No estamos en condiciones de asegurar que el altar de sacrificio de ‘La Molineta’ siguiera cumpliendo su función en la etapa prerromana, cuando las tierras de la meseta trujillano cacereña estuvieron habitadas por vettones, pero las características topográficas parecen descartar la existencia de un poblado en ésta época. Con la llegada de Roma y la reorganización administrativa de las comunidades indígenas, el poblamiento se concentró en el monte gemelo, donde se edificó la antigua ciudad de Turgalium, que debió amortizar hasta épocas posteriores el uso de ‘La Molineta’.
Para la época romana hay abundante documentación en la epigrafía que nos habla de una serie de divinidades indígenas que debieron recibir culto en santuarios localizados en la zona urbana de la capital de la regio, por lo que este tipo de altares rupestres debieron caer en desuso, al menos los que estaban el zonas intensamente romanizadas. En su lugar surgieron otros espacios sacros al estilo romano, como el documentado en una inscripción hallada en el patio del convento de las Jerónimas en la que se menciona un fanum dedicado posiblemente a la diosa Bellona y donde recientemente han aparecido restos que podrían pertenecer al citado edificio sacro.
La posición estratégica de ‘La Molineta’ no pasó desapercibida para la invasión árabe.
La posición estratégica de ‘La Molineta’ no pasó desapercibida para la invasión árabe. En lo más alto de la elevación se conservan los restos de una atalaya de esta época, citada reiteradamente por las fuentes como un bastión esencial de ocupación islámica desde donde se divisaba la ciudad de Taryala (Trujillo) a unos 2 km al Oeste, y la Sierra de Santa Cruz al Sur, que fue otro enclave importante con restos de ocupación humana desde la Prehistoria hasta el siglo XIII.
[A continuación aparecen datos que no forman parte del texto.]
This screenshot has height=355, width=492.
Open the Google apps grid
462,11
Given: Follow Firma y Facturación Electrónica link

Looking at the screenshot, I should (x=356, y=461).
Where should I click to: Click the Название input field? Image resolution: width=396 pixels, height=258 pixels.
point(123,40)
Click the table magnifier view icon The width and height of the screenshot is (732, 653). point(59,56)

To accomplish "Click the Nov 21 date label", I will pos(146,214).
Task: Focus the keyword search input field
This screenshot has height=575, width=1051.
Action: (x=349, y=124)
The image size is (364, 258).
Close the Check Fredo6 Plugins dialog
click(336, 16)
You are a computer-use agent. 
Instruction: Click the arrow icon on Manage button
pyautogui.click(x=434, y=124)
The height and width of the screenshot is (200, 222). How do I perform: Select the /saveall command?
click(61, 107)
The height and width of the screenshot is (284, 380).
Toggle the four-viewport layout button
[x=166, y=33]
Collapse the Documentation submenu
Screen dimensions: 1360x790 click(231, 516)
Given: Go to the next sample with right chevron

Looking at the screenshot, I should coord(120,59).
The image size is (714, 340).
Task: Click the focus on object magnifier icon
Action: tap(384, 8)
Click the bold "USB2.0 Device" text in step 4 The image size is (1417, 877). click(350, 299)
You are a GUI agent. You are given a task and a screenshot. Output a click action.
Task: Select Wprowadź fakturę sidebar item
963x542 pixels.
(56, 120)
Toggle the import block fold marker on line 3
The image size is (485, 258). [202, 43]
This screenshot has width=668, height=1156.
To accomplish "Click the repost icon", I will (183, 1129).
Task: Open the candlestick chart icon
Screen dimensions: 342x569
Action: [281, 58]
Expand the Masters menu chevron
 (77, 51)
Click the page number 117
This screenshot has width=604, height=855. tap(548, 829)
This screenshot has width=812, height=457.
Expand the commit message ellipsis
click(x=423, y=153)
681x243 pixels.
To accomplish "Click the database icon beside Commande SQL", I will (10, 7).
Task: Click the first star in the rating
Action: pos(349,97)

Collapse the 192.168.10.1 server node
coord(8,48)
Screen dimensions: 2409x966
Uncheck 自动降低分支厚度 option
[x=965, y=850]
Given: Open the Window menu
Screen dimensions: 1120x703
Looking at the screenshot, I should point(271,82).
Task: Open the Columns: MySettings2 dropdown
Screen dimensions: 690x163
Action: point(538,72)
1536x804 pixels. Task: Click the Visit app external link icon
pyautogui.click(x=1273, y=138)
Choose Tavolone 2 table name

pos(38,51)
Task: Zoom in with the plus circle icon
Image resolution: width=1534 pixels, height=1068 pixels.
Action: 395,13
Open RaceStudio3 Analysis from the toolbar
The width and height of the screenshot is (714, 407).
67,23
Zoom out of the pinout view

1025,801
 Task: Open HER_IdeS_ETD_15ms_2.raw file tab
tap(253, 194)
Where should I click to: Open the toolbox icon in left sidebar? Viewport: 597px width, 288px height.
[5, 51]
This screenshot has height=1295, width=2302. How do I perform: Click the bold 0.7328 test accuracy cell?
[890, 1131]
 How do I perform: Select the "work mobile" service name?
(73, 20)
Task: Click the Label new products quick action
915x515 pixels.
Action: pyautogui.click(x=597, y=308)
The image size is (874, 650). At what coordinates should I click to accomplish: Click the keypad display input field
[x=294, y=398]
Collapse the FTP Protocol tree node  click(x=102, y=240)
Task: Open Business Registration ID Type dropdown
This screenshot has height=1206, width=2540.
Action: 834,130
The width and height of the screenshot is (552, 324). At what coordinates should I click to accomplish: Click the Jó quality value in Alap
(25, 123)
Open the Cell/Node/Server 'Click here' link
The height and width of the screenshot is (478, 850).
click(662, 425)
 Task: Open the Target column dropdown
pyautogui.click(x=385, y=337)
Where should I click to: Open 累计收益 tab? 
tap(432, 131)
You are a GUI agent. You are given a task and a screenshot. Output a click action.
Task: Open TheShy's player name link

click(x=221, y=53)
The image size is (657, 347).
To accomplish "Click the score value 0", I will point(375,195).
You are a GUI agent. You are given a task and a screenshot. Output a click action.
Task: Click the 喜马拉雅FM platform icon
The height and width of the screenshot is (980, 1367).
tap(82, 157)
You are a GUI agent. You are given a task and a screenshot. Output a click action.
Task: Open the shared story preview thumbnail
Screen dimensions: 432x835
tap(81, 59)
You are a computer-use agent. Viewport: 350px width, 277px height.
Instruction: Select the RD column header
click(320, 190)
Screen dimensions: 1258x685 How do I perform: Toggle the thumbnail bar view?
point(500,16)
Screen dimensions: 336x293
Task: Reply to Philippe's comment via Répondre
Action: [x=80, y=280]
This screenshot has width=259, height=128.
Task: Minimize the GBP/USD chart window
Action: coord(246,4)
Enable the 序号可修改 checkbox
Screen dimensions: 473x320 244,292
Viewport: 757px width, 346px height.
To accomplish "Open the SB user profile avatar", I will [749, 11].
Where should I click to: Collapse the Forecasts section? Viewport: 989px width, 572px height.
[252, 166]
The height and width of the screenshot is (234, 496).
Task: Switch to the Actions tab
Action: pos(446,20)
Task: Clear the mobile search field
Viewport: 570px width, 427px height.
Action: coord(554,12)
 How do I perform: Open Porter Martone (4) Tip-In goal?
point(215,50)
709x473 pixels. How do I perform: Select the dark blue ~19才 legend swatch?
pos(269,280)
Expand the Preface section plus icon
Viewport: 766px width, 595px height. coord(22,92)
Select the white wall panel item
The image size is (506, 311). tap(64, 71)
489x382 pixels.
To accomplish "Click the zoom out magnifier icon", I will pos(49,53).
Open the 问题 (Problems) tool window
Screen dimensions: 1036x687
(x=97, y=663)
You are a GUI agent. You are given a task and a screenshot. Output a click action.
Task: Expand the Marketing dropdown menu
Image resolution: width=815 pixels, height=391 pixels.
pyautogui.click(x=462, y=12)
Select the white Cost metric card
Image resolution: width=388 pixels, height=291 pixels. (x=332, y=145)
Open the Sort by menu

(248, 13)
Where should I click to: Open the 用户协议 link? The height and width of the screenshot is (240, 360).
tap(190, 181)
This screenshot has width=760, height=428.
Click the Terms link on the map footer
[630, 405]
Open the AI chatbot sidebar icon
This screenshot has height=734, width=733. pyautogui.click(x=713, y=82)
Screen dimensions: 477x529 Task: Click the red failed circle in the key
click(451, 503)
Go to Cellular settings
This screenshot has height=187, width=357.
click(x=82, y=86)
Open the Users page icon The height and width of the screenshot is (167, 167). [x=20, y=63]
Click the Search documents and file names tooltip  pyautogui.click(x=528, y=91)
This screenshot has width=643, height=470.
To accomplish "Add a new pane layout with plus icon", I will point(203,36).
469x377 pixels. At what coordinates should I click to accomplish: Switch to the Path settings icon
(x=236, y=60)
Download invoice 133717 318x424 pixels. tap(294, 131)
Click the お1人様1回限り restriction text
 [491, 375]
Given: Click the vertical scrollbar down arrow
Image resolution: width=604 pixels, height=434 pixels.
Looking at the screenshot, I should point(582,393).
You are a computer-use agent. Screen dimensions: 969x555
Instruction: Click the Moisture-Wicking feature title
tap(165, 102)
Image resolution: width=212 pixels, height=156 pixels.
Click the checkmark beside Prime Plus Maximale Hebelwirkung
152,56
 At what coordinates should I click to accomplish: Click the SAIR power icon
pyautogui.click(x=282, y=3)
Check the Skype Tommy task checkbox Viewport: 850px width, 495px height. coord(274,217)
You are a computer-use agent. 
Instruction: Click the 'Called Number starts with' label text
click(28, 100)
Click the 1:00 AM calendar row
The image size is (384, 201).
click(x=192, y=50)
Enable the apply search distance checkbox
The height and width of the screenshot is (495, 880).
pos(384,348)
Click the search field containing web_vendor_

La construcción aprovecha una elevación granítica para erigir en su perímetro muros de mampostería en los que destacan los mampuestos a sardinel. Consideramos que dicha atalaya pudo haber sido construida en época emiral, perpetuándose la ocupación hasta el siglo XIII, abandonada tras la reconquista cristiana acaecida el 25 de enero de 1232; abandono que se ha mantenido hasta nuestros días. A grandes rasgos, en función de lo que permiten ver la mucha vegetación y los derrumbes que se aprecian en la falda del cerro, presenta una gran plataforma construida en piedra provista de enormes contrafuertes cuyo grosor supera los dos metros y con alzados superiores a cuatro. El alto del cerro debió estar coronado por una atalaya de importantes dimensiones, aprovechando los muchos afloramientos rocosos existentes, que aun hoy día puede verse a pesar del deterioro avanzado en el que se encuentra.
Encima de los restos de la atalaya, y aprovechando los materiales pétreos de la misma, en el siglo XVIII se construyó el molino para triturar el grano. El molino tiene forma cilíndrica y mide unos siete metros de altura con un diámetro aproximado de más de seis metros. La planta baja, todavía visible, aunque en lamentable estado de conservación, se utilizaba como almacén y la planta superior estaba sostenida por una bóveda de sillar de tosca de ¼ de esfera, tal como se aprecia por los arranques y donde se colocaba toda la maquinaria. En la actualidad el molino está destruido y sólo se mantienen los muros maestros; las aspas y la maquinaria, que se conservaba hasta finales del siglo XIX, han desaparecido.
Entre el Altar y el Molino, nos encontramos con los restos de una prensa olearia. Es una auténtica reliquia del siglo XVII y constituye un fiel reflejo de los antiguos molinos olearios mediterráneos, cuyas principales características se mantuvieron sin cambios durante cerca de dos milenios.